FRANKFURT, Germany (AP) - The European Central Bank is confronting a slow recovery and inflation that's too low as its top officials hold their monthly interest-rate meeting Thursday.
FRANKFURT, Germany (AP) — The European Central Bank is confronting a slow recovery and inflation that's too low as its top officials hold their monthly interest-rate meeting Thursday.
The monetary authority for the 18 countries that use the euro has already cut its benchmark interest rate to a record low 0.25 percent in an effort to stimulate growth.
Analysts say the ECB probably won't take further action economy at this meeting — but might in coming months. Investors will listen closely to President Mario Draghi's news conference for clues about what the bank might do.
The ECB faces worries over weak inflation of only 0.8 percent annually. That's a sign of anemic growth — and also makes it harder for financially troubled eurozone countries such as Greece to reduce their heavy debt loads.
The ECB's goal is to keep price increases just under 2 percent. Lowering the ECB's benchmark interest rate and easing terms when it lends to private-sector banks can help do that. But so far the central bank's low rate is not getting through to customers in countries that need it the most.
Analysts say the ECB could eventually offer cheap, long-term loans to commercial banks on the condition the money is loaned to companies so they can expand their business. The eurozone economy grew only 0.1 percent in the third quarter.

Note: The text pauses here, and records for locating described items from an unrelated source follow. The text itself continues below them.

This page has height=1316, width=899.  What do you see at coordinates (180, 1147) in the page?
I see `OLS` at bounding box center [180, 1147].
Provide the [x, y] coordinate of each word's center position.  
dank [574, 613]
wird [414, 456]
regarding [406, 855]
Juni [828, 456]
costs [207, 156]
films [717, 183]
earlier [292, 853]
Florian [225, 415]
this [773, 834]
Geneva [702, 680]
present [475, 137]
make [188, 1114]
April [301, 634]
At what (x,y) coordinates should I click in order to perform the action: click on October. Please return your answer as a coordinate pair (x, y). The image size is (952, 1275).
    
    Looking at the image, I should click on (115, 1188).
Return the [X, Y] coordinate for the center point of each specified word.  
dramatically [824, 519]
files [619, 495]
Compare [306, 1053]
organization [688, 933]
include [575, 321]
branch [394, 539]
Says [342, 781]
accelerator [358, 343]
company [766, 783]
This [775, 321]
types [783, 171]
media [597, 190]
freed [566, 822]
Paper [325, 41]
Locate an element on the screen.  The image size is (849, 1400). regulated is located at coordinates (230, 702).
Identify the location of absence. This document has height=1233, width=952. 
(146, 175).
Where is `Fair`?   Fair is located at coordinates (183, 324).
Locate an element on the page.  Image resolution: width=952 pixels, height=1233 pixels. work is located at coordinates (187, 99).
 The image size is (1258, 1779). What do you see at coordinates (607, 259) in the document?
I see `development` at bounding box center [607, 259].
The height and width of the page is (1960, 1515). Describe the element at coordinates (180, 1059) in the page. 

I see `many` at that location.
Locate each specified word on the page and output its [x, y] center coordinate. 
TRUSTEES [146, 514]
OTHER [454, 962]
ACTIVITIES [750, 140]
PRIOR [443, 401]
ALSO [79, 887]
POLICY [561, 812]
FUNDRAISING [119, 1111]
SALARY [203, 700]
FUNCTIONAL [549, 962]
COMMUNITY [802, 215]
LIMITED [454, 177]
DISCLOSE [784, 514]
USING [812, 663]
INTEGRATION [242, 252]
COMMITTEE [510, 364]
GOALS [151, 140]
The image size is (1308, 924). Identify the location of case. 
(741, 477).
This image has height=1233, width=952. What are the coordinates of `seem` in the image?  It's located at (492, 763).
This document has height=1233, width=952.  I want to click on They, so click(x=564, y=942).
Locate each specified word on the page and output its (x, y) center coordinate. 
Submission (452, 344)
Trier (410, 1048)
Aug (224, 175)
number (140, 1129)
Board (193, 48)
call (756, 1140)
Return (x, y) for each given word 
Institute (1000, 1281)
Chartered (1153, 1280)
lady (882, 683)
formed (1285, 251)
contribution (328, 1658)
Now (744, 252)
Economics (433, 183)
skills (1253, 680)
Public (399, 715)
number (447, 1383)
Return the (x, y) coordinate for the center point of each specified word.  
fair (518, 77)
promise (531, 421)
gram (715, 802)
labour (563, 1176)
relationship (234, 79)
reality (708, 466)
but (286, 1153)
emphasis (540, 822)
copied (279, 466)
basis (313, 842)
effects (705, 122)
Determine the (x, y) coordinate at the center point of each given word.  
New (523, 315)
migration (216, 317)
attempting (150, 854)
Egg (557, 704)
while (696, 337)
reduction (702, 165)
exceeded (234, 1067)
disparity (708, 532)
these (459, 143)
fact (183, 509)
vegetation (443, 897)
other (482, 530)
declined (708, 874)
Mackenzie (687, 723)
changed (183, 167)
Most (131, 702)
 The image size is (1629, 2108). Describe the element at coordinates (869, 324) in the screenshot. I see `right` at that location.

Potential stimulus measures all have drawbacks. The bank could cut its benchmark rate at which it loans to commercial banks to 0.1 percent or even 0.0 percent. The hope would be that banks would then pass the cut along in terms of lower borrowing costs for companies. A rate cut could also help lower the euro's exchange rate, boosting the competitiveness of the bloc's exports.
But the benchmark rate is already close to as low as it can go and often isn't being passed on by banks that have weak finances themselves.
Likewise, cutting the deposit rate into negative territory — that is, charging banks to hold money at the ECB instead of paying them — could push them to lend. But the banks could simply pass the costs on to their customers.
The ECB could also in theory try to increase the supply of money in the economy by purchasing financial assets such as government bonds using newly-created money, as the U.S. Federal Reserve has done. ECB officials, however, have said such a step would be very complicated in a currency union with debt issued by 18 different governments.